Dans son courrier, Jack Lang indique qu’il souhaite remettre sa démission lors d’un prochain conseil d’administration extraordinaire. Le ministre des Affaires étrangères ainsi que l’Élysée ont déclaré prendre acte de cette proposition, alors que le président de l’IMA est mis en cause dans le cadre de l’affaire Epstein.
Jean-Noël Barrot a confirmé le lancement de la procédure de désignation d’un successeur et annoncé la convocation, sous sept jours, d’un conseil d’administration chargé de nommer un président ou une présidente par intérim. Ces déclarations ont été faites à son retour à Paris, à l’issue d’une tournée internationale.
Âgé de 86 ans, Jack Lang s’apprête ainsi à quitter la tête de l’Institut du monde arabe avant la fin de son quatrième mandat. Sa situation a été fragilisée par la publication, fin janvier, de millions de documents constituant un nouveau volet des « Epstein files », révélant des éléments qualifiés d’« inédits et d’une extrême gravité » par le ministre des Affaires étrangères.
Accusé d’avoir entretenu des relations étroites avec Jeffrey Epstein, déjà condamné pour sollicitation de prostituée mineure, l’ancien ministre, figure emblématique de l’ère Mitterrand, avait initialement résisté aux appels à la démission. Mercredi encore, il rejetait toute hypothèse de départ. Mais les pressions se sont intensifiées, d’abord au sein de la classe politique, puis jusqu’au sommet de l’État, conduisant à sa convocation au Quai d’Orsay.
Finalement, Jack Lang a choisi d’anticiper son retour à Paris depuis l’étranger et de proposer sa démission, sans se rendre à la convocation initialement prévue dimanche, selon son entourage.
Sur le fond, sa défense demeure inchangée. Tout en reconnaissant avoir connu Jeffrey Epstein, il continue de nier toute implication répréhensible. Dans sa lettre au ministre des Affaires étrangères, il affirme que les accusations portées contre lui sont infondées et assure qu’il le démontrera. Il se dit également favorable à ce que la justice fasse toute la lumière sur cette affaire.

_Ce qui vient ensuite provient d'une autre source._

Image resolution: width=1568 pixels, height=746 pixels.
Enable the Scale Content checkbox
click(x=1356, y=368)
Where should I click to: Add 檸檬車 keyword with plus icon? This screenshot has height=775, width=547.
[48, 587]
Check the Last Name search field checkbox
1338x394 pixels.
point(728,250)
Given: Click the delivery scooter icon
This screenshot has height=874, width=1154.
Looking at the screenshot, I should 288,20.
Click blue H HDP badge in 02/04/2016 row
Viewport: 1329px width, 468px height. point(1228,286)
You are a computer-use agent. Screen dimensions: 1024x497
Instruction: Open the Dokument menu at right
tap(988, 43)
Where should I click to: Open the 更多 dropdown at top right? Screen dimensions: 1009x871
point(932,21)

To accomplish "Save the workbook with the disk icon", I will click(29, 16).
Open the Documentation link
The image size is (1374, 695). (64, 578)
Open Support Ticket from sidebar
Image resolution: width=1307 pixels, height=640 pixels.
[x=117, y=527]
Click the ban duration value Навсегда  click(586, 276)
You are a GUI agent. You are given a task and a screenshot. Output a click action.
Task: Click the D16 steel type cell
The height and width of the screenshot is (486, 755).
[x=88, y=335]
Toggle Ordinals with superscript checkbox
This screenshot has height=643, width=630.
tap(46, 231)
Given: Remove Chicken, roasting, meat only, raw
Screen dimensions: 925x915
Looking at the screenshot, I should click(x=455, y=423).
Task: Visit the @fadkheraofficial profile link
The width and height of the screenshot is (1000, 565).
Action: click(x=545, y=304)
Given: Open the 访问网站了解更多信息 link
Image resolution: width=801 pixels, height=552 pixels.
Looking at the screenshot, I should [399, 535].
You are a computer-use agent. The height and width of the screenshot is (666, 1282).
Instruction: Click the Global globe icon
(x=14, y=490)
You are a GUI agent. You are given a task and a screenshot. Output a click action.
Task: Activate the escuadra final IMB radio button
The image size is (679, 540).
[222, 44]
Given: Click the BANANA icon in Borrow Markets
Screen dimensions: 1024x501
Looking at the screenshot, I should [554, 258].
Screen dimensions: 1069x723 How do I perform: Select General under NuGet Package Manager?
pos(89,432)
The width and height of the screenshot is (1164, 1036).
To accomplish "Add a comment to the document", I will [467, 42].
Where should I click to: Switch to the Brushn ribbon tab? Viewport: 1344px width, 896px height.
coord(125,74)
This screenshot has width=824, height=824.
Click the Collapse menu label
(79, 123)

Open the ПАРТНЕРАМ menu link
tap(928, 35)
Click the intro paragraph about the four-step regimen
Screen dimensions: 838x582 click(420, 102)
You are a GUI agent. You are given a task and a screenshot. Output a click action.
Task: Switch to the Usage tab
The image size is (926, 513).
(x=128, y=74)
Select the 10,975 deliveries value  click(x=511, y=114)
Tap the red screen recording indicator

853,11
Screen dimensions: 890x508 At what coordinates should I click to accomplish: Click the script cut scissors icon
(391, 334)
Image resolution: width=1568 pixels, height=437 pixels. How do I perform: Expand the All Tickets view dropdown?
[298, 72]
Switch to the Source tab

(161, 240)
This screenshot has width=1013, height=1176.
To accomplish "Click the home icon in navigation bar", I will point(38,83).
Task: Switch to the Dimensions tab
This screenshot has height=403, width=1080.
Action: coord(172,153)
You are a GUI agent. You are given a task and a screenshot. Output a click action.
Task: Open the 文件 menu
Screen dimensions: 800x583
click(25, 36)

Le Parquet national financier a ouvert vendredi une enquête préliminaire pour « blanchiment de fraude fiscale aggravée » visant Jack Lang et sa fille, Caroline Lang, à la suite de révélations publiées par Mediapart. Le média évoque des liens financiers et des intérêts économiques communs entre la famille Lang et le financier américain, sur la base de documents rendus publics par l’administration américaine.
Selon ces éléments, le nom de Jack Lang apparaîtrait à 673 reprises dans la correspondance de Jeffrey Epstein, décédé en prison en 2019. Les échanges font notamment état de la négociation, en 2015, de la vente d’un riad à Marrakech entre les deux hommes, ainsi que de contacts poursuivis les années suivantes.